The high court refused Tuesday to hear an appeal from brothel owners, thereby allowing to stand a Nevada law that bans them from advertising in newspapers.
For plaintiff and brothel owner Bobbi Davis, the decision is baffling.
“I find it odd they don’t want to hear it,” the owner of Nye County’s Shady Lady brothel said Tuesday, moments after hearing the news.
Davis thinks the ban is patently unconstitutional, and she thinks it will allow illegal prostitution in Las Vegas to continue to flourish unabated.
The First Amendment decision probably marks the end of the road for the appellants: Davis, the ACLU and two newspapers, West Wendover’s High Desert Advocate and Las Vegas City Life, an alternative weekly owned by Stephens Media, which is the parent company of the Las Vegas Review-Journal.
The law as written permits the sex industry to advertise in counties where brothels are legal but not in counties where it is officially illegal.
And therein lies the rub for Davis, who pointed to the hypocrisy of allowing “thousands of escorts” to advertise in Las Vegas yellow pages, handbills and billboards.
“The whole illegal prostitution is rampant,” she said, “but don’t let anyone know they have a legal alternative. Let the illegals drag their disease-ridden (bodies) everywhere.”
Brothels are banned by city ordinance in West Wendover, a casino town on Interstate 80 that straddles the Nevada-Utah border in Elko County, where prostitution is legal. And legal prostitution is banned in Clark County, where City Life is published and circulated.
Ten of Nevada’s 17 counties authorize and regulate prostitution, which is illegal in the state’s two population hubs of Las Vegas and Reno and the state capital, Carson City.
The appellants won an initial victory more than three years ago when U.S. District Judge James Mahan in July 2007 struck down the anti-advertising laws that have been in effect since 1979, calling them overly broad and therefore unconstitutional.
The state appealed Mahan’s decision to the U.S. 9th Circuit Court of Appeals, which ruled that the state ban was constitutional because the state has a right to minimize public exposure to brothels and sex for sale.
Even in counties where prostitution is legal, brothels are prohibited from advertising on state highways, streets and in theaters.
Last July, Nevada Attorney General Catherine Cortez Masto praised the San Francisco-based court’s decision. She acknowledged that free speech is “perhaps our most cherished right, but prostitution is a difficult issue in every state.”

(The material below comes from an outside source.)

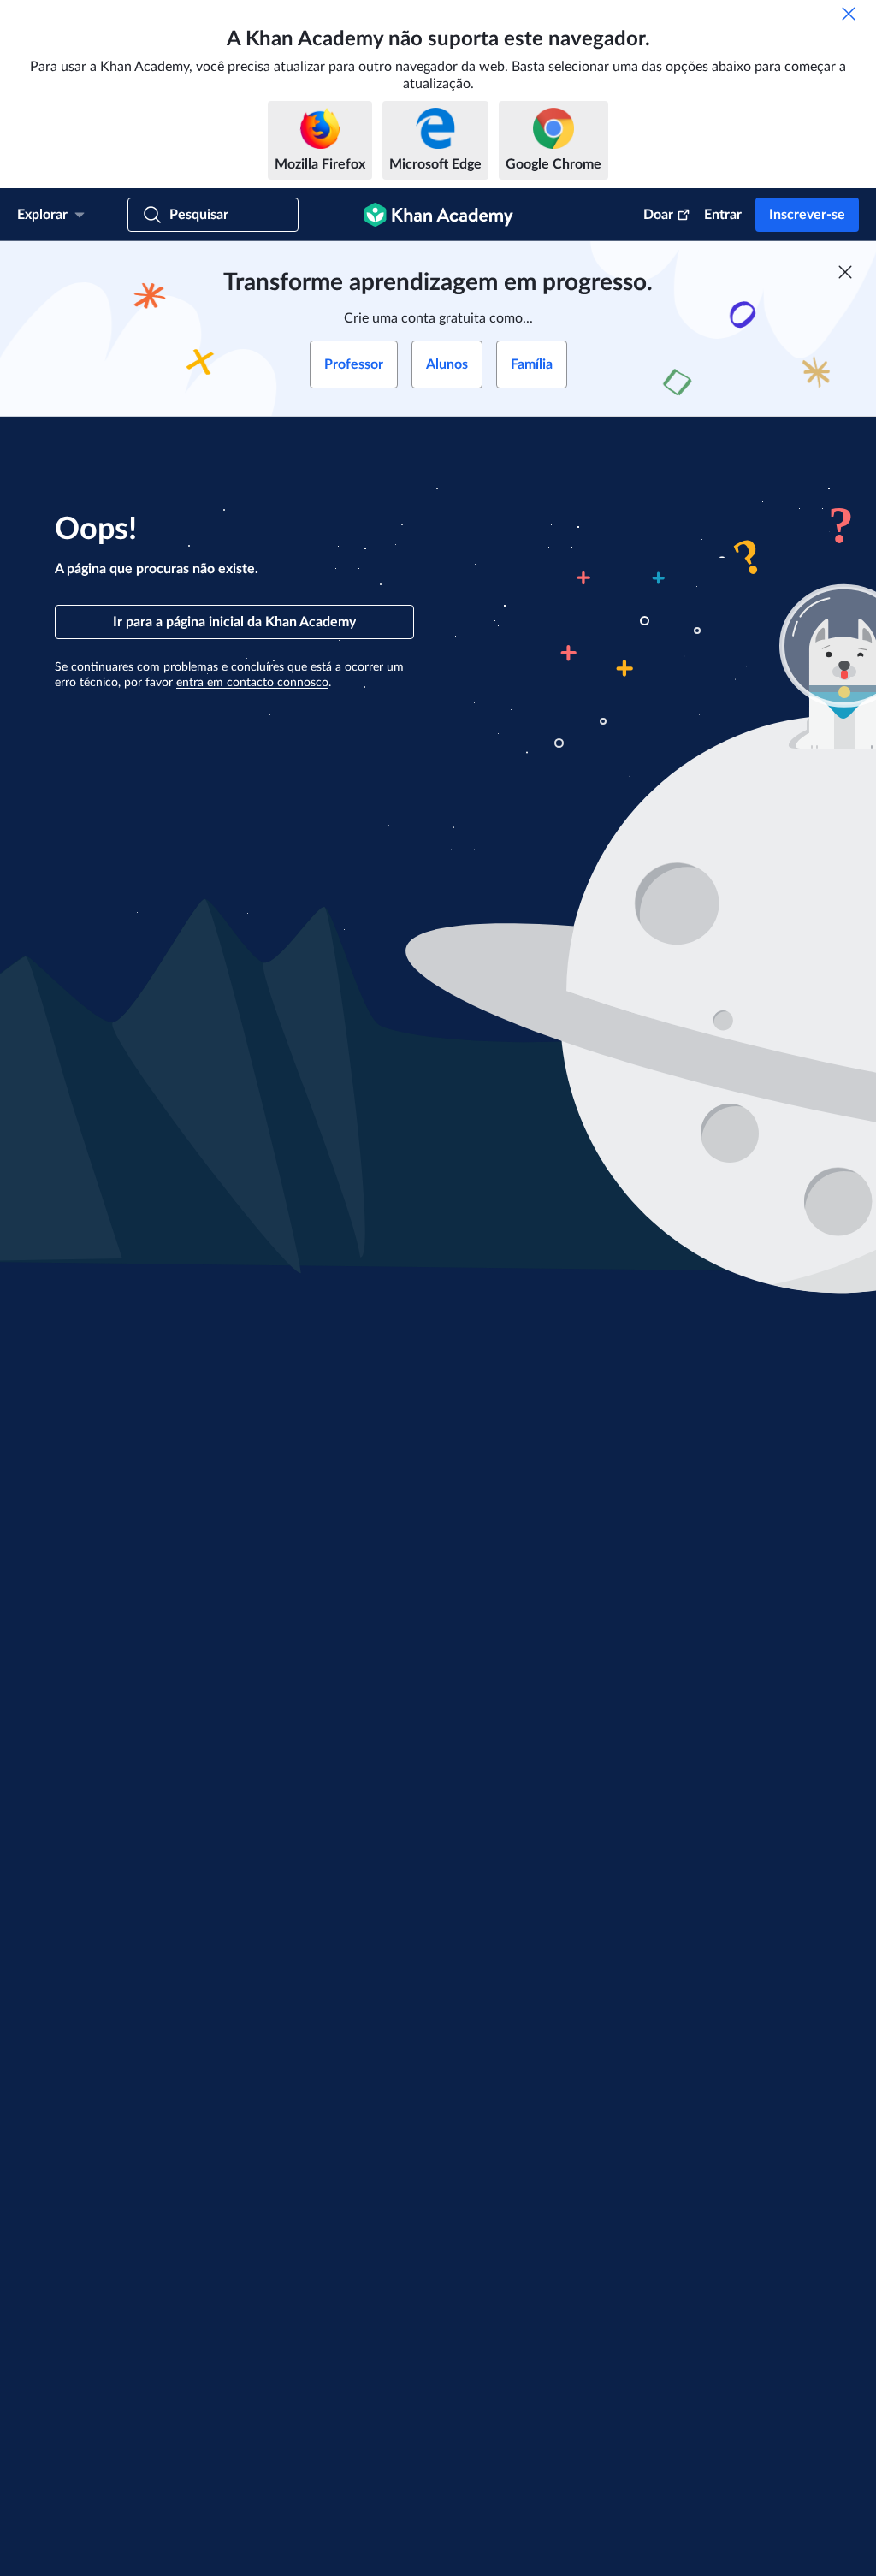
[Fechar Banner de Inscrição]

Also in July, ACLU General Counsel Allen Lichtenstein said the Supreme Court ruled that it is legal to advertise a legal product or service. He said the law was wrongly based on someone’s moral judgment. “The social harm of alcohol, cigarettes and gambling is well-documented; no documented social harm of legal brothels exists,” he said.
For Davis, the higher courts turned a blind eye to the realities of illegal prostitution.
“Escorts get to put up billboards,” she said, “but I can’t even advertise for a housekeeper in (the Las Vegas Review-Journal). That’s how stupid the law is.
“The courts want to punish a legal business in favor of (pimps) trafficking in 13- and 14-year-old girls, beating their women and getting them hooked on drugs and then they’ll give people HIV. The Supreme Court has said we shall let this happen.”